-
Bug
-
Resolution: Unresolved
-
Undefined
-
None
-
openshift-4.16.z, openshift-4.17.z
-
None
-
Quality / Stability / Reliability
-
False
-
-
False
-
NEW
-
NEW
-
-
-
Moderate
ISSUE 1.
The runbook "PrometheusDuplicateTimestamps" [0] contains the command:
$ oc -n $NAMESPACE logs -l 'app.kubernetes.io/name=prometheus' | \ grep 'Error on ingesting samples with different value but same timestamp.*' \ | sort | uniq -c | sort -n
And the command:
$ oc -n $NAMESPACE logs -l 'app.kubernetes.io/name=prometheus' | \ grep 'Duplicate sample for timestamp.*' | sort | uniq -c | sort -n
These commands don't return anything. Let's review a cluster were the problem is present:
$ oc logs prometheus-k8s-0 -n openshift-monitoring | grep -c 'Error on ingesting samples with different value but same timestamp.*' 198 $ oc logs prometheus-k8s-1 -n openshift-monitoring | grep -c 'Error on ingesting samples with different value but same timestamp.*' 200
Let's run now the command as it's in the runbook removing all after the "grep" and adding to the grep the option "-c"

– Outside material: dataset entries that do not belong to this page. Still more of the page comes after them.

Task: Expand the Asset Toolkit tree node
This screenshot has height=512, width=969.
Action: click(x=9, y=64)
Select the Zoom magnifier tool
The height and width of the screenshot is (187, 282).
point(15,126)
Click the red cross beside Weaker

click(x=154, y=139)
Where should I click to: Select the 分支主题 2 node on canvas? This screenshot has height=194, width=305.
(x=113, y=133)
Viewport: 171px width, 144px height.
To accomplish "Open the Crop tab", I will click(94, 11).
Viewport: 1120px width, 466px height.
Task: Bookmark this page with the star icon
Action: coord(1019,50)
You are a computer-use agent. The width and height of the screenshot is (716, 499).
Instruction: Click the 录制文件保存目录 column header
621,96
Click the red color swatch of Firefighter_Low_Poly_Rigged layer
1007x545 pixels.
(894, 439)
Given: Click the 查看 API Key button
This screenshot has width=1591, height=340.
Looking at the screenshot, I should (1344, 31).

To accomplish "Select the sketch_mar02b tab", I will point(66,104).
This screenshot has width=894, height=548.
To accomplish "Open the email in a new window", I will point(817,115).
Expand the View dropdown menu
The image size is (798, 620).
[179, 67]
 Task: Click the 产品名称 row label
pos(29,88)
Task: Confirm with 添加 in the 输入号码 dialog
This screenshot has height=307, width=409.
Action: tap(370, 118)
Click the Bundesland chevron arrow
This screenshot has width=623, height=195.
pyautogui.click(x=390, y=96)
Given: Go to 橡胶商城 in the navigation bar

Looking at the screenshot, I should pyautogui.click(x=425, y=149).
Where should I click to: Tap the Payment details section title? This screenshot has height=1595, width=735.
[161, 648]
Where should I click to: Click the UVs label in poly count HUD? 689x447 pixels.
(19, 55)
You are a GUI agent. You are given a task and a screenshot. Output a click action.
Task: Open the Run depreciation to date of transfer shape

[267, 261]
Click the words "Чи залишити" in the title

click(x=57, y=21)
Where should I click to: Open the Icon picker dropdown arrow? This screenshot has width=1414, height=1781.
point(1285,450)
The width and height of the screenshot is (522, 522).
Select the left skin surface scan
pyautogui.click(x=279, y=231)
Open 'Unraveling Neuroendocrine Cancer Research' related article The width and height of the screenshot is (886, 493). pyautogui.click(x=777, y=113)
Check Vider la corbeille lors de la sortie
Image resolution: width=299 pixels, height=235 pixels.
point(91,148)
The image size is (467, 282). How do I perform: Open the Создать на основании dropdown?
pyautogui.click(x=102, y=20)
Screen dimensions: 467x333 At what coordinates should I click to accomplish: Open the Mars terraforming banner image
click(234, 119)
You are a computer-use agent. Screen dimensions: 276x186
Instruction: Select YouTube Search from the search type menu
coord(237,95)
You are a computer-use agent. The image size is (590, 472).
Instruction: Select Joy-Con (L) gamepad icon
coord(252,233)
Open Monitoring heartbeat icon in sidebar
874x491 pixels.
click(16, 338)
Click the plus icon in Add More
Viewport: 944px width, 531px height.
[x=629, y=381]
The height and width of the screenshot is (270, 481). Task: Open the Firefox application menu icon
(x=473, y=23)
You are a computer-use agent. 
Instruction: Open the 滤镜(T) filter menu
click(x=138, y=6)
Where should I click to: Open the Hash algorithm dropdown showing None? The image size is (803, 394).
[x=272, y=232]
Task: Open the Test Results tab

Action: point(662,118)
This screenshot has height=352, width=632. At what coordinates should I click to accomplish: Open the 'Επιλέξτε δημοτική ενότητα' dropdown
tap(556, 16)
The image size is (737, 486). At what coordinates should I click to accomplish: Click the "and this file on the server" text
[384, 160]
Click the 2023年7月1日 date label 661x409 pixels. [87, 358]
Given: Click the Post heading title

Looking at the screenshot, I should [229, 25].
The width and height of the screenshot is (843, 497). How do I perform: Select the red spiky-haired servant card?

$ NAMESPACE="openshift-monitoring" $ oc -n $NAMESPACE logs -l 'app.kubernetes.io/name=prometheus' | grep -c 'Error on ingesting samples with different value but same timestamp.*' 0
The command as it's in the runbook returns 0 as the result of the command below returns always only 20 lines of logs that could contain or not the error:
$ oc -n openshift-monitoring logs -l app.kubernetes.io/name=prometheus |wc -l 20 $ oc -n openshift-monitoring logs prometheus-k8s-0 |wc -l 19019 $ oc -n openshift-monitoring logs prometheus-k8s-1 |wc -l 19047
ISSUE 2
The same 2 commands cited contain "| sort | uniq -c | sort -n"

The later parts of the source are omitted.